[What the exercise asks] Set out exactly, line by line, the stretch of data below that begins at the line containing "Where should I click to: Select the" and ends at the line containing "Given: Click the Street", with both ends kept.

(Saved data entries)
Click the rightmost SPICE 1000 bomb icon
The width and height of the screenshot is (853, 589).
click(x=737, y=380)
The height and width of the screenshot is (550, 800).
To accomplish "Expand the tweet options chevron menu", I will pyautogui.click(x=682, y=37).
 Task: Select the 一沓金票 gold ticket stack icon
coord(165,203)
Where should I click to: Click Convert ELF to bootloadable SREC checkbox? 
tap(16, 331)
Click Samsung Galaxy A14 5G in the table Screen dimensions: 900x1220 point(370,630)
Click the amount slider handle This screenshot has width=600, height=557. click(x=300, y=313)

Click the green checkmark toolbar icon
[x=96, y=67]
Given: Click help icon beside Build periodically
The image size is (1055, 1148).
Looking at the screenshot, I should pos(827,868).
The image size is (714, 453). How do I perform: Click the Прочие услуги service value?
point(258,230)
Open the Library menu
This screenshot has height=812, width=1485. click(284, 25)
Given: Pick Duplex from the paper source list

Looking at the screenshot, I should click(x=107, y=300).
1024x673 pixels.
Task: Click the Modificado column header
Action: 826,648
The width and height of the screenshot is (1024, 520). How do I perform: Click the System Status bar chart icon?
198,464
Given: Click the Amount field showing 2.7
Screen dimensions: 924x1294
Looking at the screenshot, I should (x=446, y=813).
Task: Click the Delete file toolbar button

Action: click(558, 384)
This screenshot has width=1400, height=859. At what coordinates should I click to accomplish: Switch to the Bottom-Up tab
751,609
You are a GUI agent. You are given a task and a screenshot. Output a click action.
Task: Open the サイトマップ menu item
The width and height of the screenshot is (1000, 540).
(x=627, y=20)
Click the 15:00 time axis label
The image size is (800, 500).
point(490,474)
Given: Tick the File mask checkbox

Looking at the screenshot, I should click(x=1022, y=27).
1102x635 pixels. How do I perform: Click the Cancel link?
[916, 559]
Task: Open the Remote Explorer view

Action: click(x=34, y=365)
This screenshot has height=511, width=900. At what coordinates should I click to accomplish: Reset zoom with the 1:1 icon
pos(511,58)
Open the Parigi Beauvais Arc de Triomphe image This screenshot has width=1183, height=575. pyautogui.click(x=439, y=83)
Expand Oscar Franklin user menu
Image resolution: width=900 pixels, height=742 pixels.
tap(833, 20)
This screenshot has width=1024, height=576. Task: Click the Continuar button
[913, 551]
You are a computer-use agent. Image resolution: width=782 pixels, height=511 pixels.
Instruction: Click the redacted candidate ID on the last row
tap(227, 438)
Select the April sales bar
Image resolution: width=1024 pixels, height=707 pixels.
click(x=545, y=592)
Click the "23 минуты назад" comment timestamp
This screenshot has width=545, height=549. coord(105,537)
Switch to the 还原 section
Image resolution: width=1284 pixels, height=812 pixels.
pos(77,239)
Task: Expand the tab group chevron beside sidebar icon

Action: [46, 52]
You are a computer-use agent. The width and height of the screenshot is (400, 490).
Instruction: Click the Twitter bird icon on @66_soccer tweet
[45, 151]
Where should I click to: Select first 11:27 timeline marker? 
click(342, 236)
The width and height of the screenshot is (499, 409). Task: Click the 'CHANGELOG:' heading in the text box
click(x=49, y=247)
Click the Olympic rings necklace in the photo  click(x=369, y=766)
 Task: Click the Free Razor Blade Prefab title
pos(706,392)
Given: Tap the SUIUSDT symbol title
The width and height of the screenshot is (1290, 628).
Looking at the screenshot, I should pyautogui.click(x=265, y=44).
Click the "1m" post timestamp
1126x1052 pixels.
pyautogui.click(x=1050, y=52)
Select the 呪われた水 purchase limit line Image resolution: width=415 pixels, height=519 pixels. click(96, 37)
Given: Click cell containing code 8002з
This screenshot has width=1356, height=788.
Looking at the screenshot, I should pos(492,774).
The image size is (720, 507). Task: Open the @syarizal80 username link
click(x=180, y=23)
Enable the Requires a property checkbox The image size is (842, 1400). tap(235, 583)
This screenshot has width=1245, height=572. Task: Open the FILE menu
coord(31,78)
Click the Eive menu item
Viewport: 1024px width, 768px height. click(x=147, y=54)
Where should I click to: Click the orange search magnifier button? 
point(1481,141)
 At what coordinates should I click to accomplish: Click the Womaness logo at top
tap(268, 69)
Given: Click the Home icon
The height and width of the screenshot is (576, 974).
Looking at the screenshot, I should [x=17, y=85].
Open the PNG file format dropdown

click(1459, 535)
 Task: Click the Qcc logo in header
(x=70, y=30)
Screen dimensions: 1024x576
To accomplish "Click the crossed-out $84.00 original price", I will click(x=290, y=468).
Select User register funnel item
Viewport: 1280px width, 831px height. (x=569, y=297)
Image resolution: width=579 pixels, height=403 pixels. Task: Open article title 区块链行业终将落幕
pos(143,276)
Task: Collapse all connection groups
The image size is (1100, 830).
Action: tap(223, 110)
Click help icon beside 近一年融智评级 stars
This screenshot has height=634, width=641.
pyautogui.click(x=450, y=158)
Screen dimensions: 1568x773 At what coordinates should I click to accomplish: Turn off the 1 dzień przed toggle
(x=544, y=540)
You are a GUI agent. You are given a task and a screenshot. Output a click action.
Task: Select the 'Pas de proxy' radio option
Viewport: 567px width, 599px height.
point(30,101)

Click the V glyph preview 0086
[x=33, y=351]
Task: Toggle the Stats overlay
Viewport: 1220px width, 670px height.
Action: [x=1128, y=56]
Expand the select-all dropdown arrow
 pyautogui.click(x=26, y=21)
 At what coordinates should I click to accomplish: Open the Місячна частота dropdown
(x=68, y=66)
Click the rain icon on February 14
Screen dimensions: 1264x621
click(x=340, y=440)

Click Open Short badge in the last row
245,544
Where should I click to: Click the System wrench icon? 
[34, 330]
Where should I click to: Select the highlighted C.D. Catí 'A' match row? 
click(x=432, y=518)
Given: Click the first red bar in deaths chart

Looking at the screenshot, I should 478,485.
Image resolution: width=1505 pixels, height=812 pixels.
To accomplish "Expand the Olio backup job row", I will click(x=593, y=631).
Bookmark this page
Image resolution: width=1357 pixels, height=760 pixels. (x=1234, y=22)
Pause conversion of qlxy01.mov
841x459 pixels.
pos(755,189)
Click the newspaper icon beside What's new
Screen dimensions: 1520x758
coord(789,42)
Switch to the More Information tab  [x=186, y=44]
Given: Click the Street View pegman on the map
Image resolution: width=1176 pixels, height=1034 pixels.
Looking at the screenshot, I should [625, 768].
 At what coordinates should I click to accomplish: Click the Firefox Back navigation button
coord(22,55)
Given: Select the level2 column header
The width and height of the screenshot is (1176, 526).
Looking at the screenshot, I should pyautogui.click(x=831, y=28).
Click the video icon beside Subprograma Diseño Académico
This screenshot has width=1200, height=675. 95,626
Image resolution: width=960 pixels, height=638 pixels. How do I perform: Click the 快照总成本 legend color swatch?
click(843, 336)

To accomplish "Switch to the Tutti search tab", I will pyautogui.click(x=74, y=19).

[Response area]
Where should I click to: Select the highlighted C.D. Catí 'A' match row? 
click(x=432, y=518)
Given: Click the first red bar in deaths chart

Looking at the screenshot, I should 478,485.
Image resolution: width=1505 pixels, height=812 pixels.
To accomplish "Expand the Olio backup job row", I will click(x=593, y=631).
Bookmark this page
Image resolution: width=1357 pixels, height=760 pixels. (x=1234, y=22)
Pause conversion of qlxy01.mov
841x459 pixels.
pos(755,189)
Click the newspaper icon beside What's new
Screen dimensions: 1520x758
coord(789,42)
Switch to the More Information tab  [x=186, y=44]
Given: Click the Street View pegman on the map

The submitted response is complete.